There is positive news from the U.S. toy industry. Circana, a global company that provides data and analytics on consumer behavior, reported that the industry improved from January to September this year. Sales were up 37%, or $4.5 billion, from 2019 sales and should continue to grow throughout the holiday season.
Building sets were the only category to grow in terms of dollars, units and average selling price (ASP). LEGO Botanicals is primarily driving this growth. Lego isn’t the only company growing. Growth also increased in exploratory toys, plush toys and vehicles (led by NBA cards, Hello Kitty and Monster Jam, respectively).
Growth in Outdoor Toys, Dolls & Action Figures declined, but at a lower rate in dollars and units compared to January-September 2023. No change compared to the same period last year.

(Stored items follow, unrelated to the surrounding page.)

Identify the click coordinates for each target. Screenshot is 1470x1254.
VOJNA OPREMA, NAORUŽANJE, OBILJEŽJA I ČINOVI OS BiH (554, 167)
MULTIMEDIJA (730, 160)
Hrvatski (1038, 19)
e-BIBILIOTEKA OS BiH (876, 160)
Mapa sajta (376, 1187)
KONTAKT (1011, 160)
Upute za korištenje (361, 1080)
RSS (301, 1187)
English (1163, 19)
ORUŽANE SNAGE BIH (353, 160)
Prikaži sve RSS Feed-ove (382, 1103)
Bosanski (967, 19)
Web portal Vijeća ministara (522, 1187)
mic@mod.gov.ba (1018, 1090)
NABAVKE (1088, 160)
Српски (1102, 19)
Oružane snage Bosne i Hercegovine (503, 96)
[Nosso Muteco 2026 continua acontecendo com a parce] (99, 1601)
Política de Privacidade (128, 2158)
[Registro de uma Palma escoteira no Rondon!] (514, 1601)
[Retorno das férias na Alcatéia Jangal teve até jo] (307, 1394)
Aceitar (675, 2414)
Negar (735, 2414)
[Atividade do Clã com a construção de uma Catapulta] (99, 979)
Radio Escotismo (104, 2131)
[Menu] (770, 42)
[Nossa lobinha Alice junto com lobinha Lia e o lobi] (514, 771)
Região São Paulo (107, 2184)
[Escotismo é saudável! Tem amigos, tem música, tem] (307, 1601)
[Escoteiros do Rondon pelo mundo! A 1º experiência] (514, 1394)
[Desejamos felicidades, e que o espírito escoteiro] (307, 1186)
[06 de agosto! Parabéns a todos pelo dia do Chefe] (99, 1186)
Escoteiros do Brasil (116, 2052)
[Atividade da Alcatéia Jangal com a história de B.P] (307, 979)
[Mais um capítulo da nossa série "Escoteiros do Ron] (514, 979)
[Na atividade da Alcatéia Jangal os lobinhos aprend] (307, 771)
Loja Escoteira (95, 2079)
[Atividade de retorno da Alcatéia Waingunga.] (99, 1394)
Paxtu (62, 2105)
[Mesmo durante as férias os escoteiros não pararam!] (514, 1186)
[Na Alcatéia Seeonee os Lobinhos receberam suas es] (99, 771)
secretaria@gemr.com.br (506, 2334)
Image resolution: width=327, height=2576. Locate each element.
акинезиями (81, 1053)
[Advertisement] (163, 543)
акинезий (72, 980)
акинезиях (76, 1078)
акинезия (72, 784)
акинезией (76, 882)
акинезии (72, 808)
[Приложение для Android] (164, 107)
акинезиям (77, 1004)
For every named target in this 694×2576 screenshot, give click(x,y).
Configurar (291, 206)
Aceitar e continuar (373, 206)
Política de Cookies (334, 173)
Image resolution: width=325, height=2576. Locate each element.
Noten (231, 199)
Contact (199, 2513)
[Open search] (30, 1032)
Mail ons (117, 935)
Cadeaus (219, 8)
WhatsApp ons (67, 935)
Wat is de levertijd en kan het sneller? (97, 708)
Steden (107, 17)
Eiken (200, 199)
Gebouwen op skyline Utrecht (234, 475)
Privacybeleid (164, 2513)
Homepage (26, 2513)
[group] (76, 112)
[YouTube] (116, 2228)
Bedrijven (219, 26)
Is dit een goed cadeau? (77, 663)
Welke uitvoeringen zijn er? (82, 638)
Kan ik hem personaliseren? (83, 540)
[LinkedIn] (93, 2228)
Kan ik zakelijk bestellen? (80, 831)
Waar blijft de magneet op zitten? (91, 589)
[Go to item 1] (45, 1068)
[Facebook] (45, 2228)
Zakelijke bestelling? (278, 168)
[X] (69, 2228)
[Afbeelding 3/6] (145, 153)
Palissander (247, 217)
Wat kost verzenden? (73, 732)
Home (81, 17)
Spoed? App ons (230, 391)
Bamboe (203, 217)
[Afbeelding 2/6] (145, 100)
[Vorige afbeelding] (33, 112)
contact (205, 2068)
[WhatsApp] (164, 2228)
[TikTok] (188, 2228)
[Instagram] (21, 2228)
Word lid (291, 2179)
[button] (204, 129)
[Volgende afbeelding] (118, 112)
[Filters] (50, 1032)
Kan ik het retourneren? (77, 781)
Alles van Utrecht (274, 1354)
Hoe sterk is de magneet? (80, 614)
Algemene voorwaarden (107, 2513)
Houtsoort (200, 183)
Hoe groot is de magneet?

“At the beginning of this year, I made ‘consistency correction’ a theme for 2024, and in the third quarter, the toy industry reached the level of stability we have been working towards,” said Juli Lennett, vice president. “However, positive performance is still concentrated in a small number of categories; what we need is stability across the board.
Holiday spending is expected to boost sales across the board. Consumers plan to spend 2% more this year than in 2023, according to Circana’s annual holiday purchase intentions report. Millennials and buyers with children plan to spend the most this holiday season. “The toy industry is likely to get a boost this holiday season, with 43% of households with children saying they will spend more during the holidays this year compared to last year, more than double the rate of households without children,” Lennett said. Although it plans to invest more in toys, other categories such as clothing, smartphones and beauty will still pose challenges to the toy industry.